◆ **Work required**
When you reach the line that contains "Lettre de motivation Facteur (242, 221)" in the data below, start reproducing lines exactly, and stop after the line that contains "[logo-1] (477, 125)".

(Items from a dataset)
++++++++

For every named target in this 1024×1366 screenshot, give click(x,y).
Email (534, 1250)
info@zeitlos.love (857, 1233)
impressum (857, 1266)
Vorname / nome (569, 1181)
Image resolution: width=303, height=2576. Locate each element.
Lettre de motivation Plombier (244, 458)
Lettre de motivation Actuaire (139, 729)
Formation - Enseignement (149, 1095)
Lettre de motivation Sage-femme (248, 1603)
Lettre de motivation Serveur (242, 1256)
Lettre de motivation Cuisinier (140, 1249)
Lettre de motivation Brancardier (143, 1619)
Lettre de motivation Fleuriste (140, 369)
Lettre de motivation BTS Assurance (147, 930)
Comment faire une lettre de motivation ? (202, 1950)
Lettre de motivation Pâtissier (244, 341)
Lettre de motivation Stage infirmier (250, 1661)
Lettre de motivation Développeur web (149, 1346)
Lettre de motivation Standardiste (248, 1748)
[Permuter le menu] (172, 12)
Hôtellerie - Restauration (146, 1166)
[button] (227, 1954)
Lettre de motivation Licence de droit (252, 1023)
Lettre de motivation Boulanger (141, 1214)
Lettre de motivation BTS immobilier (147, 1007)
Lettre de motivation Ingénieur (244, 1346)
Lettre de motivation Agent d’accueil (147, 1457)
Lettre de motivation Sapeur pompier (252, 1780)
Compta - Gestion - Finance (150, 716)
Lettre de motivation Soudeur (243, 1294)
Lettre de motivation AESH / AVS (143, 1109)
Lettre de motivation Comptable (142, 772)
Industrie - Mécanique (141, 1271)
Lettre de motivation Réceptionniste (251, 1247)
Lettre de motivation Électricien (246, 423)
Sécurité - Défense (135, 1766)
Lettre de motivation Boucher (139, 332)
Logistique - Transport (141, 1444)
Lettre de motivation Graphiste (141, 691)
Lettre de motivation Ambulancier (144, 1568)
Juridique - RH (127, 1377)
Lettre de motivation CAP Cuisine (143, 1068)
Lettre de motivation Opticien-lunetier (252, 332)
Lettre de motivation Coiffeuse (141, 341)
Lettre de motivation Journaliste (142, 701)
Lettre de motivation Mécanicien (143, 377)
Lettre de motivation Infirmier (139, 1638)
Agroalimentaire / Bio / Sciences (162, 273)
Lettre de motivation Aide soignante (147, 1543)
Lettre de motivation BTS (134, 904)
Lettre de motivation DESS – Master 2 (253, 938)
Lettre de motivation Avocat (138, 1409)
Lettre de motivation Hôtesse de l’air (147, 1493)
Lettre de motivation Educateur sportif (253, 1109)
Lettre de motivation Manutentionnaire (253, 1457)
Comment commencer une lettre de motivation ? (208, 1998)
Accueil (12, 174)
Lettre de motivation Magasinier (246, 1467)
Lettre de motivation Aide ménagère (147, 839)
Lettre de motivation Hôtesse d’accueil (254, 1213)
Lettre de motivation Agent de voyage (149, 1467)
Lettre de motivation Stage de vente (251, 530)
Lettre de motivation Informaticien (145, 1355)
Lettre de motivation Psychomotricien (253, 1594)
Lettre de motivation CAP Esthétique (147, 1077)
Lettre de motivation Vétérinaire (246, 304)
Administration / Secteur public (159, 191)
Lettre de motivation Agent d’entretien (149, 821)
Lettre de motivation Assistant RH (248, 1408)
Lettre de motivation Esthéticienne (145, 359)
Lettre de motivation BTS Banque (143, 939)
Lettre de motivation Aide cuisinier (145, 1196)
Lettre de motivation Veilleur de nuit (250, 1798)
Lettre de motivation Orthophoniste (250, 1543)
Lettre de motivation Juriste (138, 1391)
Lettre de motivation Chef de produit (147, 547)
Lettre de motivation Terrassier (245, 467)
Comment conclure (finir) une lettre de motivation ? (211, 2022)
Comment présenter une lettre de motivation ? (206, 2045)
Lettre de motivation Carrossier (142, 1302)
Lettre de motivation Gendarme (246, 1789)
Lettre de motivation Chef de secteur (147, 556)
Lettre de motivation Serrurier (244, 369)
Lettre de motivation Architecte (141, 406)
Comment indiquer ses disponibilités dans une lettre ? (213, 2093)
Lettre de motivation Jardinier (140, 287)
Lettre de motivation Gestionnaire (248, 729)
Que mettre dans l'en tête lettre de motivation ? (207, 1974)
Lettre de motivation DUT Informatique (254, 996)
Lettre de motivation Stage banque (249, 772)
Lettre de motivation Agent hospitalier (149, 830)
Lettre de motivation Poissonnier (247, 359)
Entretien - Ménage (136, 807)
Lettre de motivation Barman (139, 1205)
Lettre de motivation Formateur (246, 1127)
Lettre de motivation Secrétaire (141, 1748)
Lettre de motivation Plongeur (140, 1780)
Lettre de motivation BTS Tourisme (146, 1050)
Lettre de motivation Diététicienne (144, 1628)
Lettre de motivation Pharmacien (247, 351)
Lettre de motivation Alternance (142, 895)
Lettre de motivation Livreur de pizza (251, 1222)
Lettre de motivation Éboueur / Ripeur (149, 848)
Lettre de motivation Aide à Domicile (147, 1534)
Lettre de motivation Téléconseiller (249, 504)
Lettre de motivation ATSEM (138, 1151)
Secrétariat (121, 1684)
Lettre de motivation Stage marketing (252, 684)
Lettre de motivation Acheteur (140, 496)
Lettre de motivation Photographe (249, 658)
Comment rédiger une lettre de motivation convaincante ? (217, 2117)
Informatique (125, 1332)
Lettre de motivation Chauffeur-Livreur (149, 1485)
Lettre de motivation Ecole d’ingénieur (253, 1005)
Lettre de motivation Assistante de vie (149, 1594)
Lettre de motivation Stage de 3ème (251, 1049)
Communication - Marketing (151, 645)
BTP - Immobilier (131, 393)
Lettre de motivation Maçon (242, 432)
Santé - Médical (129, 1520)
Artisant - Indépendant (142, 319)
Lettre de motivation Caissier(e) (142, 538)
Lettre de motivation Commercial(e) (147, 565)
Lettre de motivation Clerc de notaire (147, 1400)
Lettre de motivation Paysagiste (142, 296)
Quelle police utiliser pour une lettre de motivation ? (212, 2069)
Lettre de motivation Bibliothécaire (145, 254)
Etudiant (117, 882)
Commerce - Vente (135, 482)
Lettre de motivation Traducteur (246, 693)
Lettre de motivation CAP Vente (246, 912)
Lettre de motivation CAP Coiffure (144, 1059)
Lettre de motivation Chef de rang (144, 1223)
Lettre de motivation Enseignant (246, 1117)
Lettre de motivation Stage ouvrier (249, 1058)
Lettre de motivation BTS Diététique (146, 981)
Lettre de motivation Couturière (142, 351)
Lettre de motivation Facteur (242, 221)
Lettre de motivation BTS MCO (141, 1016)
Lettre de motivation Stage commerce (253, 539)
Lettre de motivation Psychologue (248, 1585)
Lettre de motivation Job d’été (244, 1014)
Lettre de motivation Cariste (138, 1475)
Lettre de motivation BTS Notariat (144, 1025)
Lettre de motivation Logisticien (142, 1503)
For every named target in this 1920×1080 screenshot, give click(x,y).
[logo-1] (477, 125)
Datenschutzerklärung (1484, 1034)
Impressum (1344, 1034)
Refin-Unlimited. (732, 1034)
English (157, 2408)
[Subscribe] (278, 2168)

++++++++

◆ **Response to this task**
Lettre de motivation Facteur (242, 221)
Lettre de motivation BTS MCO (141, 1016)
Lettre de motivation Stage commerce (253, 539)
Lettre de motivation Psychologue (248, 1585)
Lettre de motivation Job d’été (244, 1014)
Lettre de motivation Cariste (138, 1475)
Lettre de motivation BTS Notariat (144, 1025)
Lettre de motivation Logisticien (142, 1503)
For every named target in this 1920×1080 screenshot, give click(x,y).
[logo-1] (477, 125)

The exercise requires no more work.